(ABC News) People wearing a mask during protests in North Carolina could face extra penalties if arrested, under proposed legislation that critics say could make it illegal to wear a mask in public as a way to protect against COVID-19 or for other health reasons.
Republicans supporters say the legislation, which passed its first committee Tuesday, was prompted in part by the recent wave of protests on universities nationwide — including at University of North Carolina at Chapel Hill — against Israel’s war in Gaza.
GOP Sen. Buck Newton brushed off concerns that getting rid of pandemic-era exemptions on masks was overly broad, saying he expects authorities to use “good common sense.”
“We didn’t see Granny getting arrested in the Walmart pre-COVID,” Newton said as he presented the bill Tuesday in the state Senate Judiciary Committee.
While the main thrust of the bill enhances penalties for people wearing a mask during a crime or intentionally blocking traffic during protests, most concerns centered on the health and safety exemption. According to the bill’s summary, people could no longer wear masks in public for medical reasons.
“You say, ‘Well, this wasn’t a problem before COVID,’” Democratic Sen. Natasha Marcus told Newton. “The world is different now. We can’t go back to when pandemics didn’t happen.”

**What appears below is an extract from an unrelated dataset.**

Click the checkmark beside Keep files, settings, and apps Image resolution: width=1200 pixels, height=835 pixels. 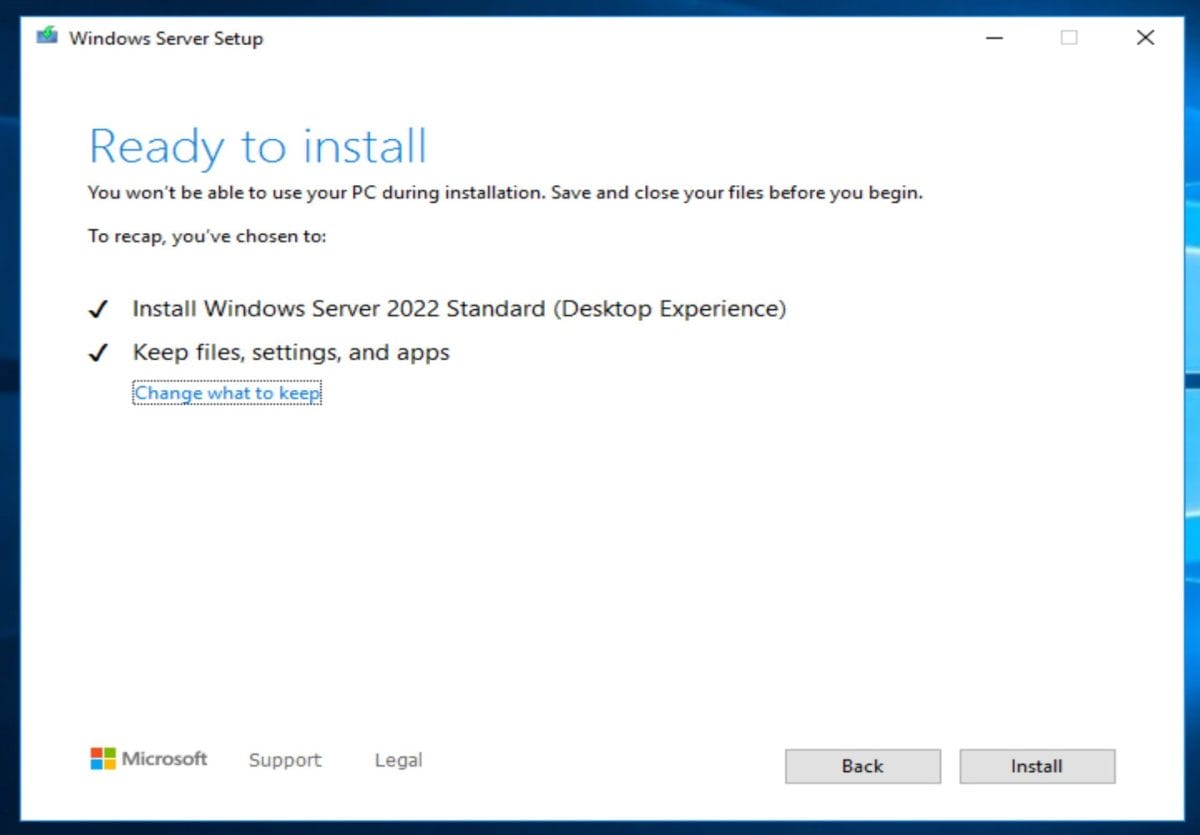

The exemption was originally added to state statutes in 2020 along mostly bipartisan lines.
The general statutes on masking go back to 1953. As a way to curb Ku Klux Klan membership in North Carolina, the state legislature passed a slew of restrictions targeting “prohibited secret societies,” including most public masking, according to a 2012 book about the KKK authored by David Cunningham, a sociology professor at Washington University in St. Louis.